*** Opening of Records for the task ***

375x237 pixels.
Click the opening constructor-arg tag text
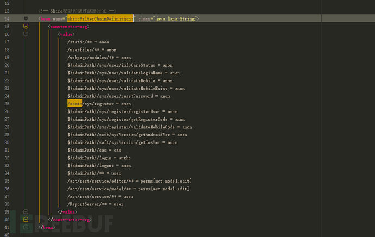point(68,27)
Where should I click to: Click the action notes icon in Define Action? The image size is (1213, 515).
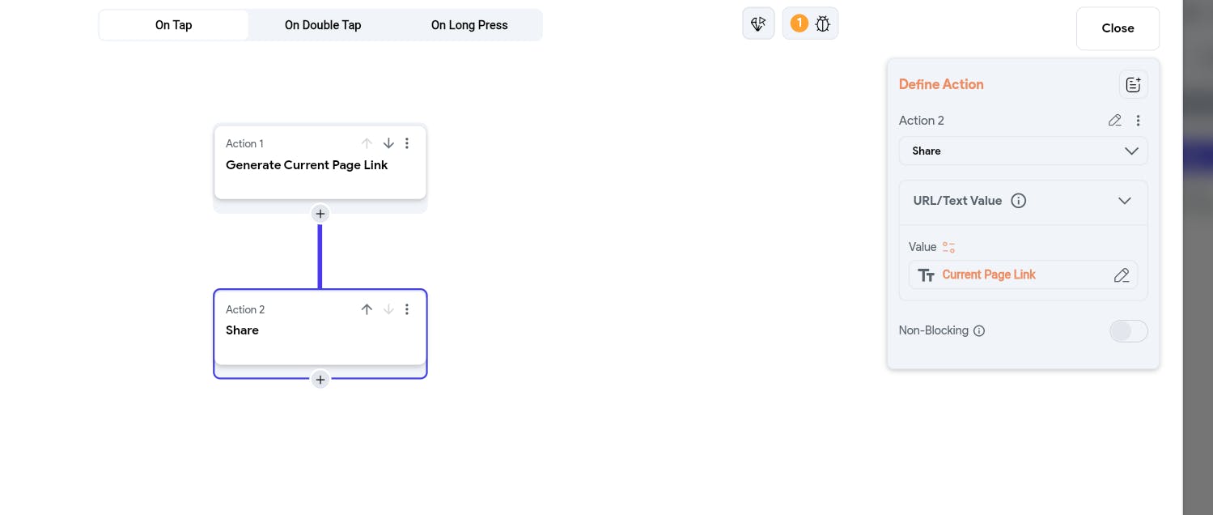point(1133,84)
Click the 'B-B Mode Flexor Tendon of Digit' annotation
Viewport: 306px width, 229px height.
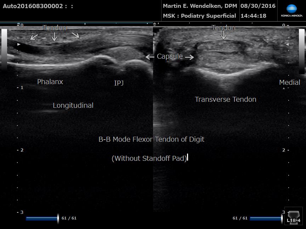[151, 139]
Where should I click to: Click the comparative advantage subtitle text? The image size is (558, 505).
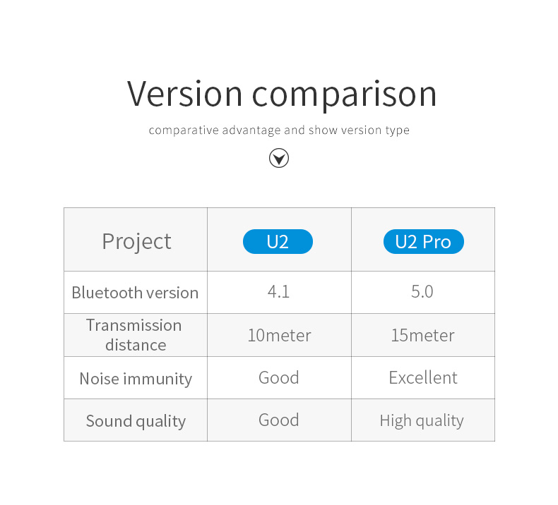(x=279, y=130)
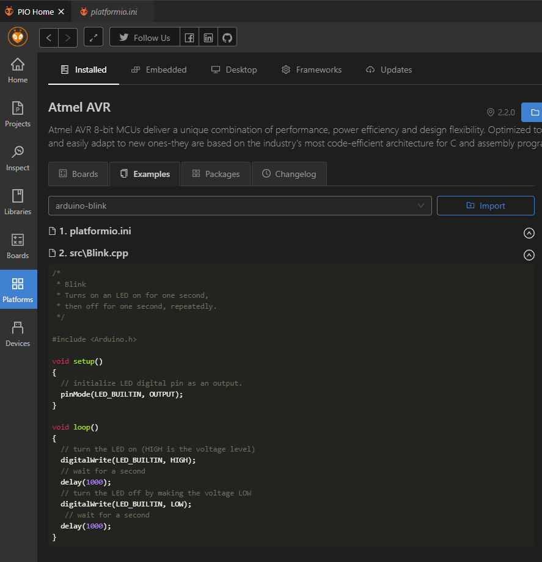This screenshot has width=542, height=562.
Task: Go to Libraries in the sidebar
Action: pos(18,202)
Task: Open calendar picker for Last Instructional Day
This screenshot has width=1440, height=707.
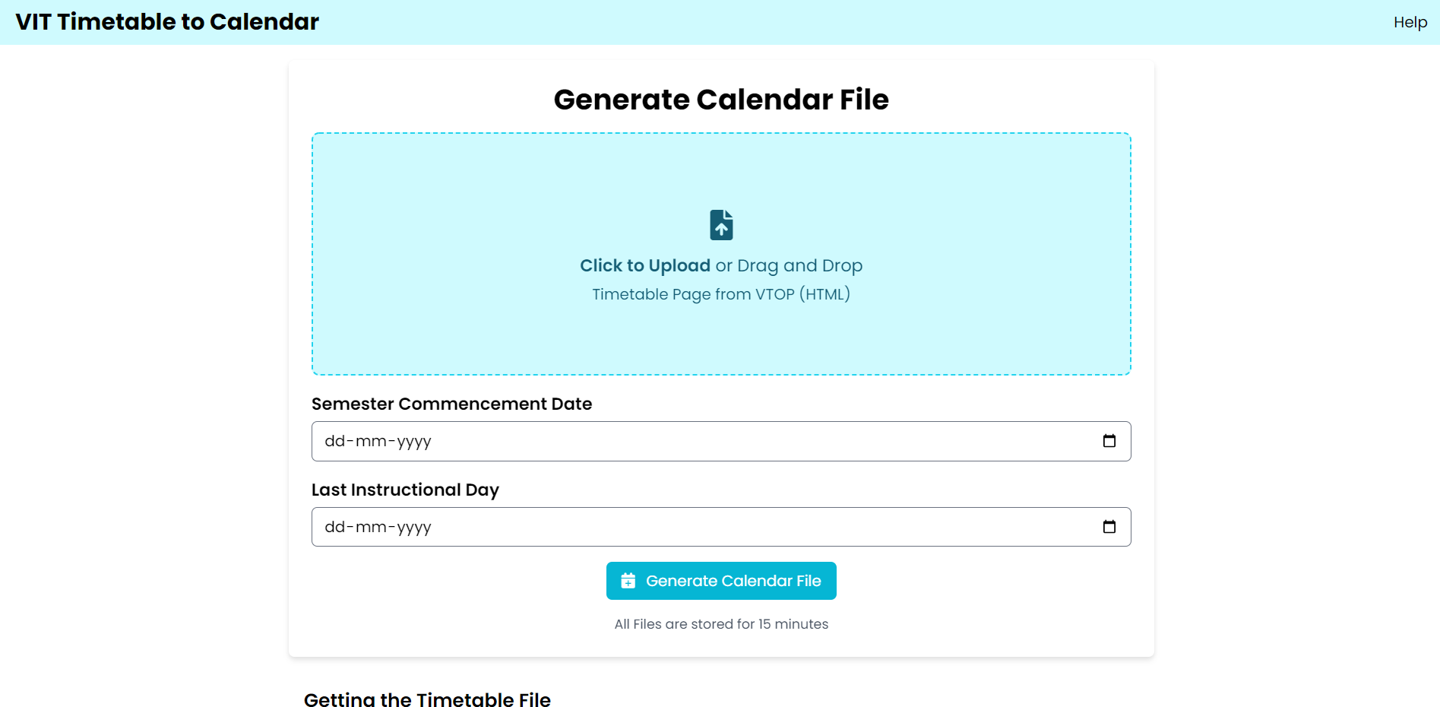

*** Close of Records for the task ***

What needs to be done: Pictures are to be left out; the answer must otherwise be exactly the lines from the one with "Task: Open calendar" through the final line of the entries above, both included.

Written answer:
Task: Open calendar picker for Last Instructional Day
This screenshot has width=1440, height=707.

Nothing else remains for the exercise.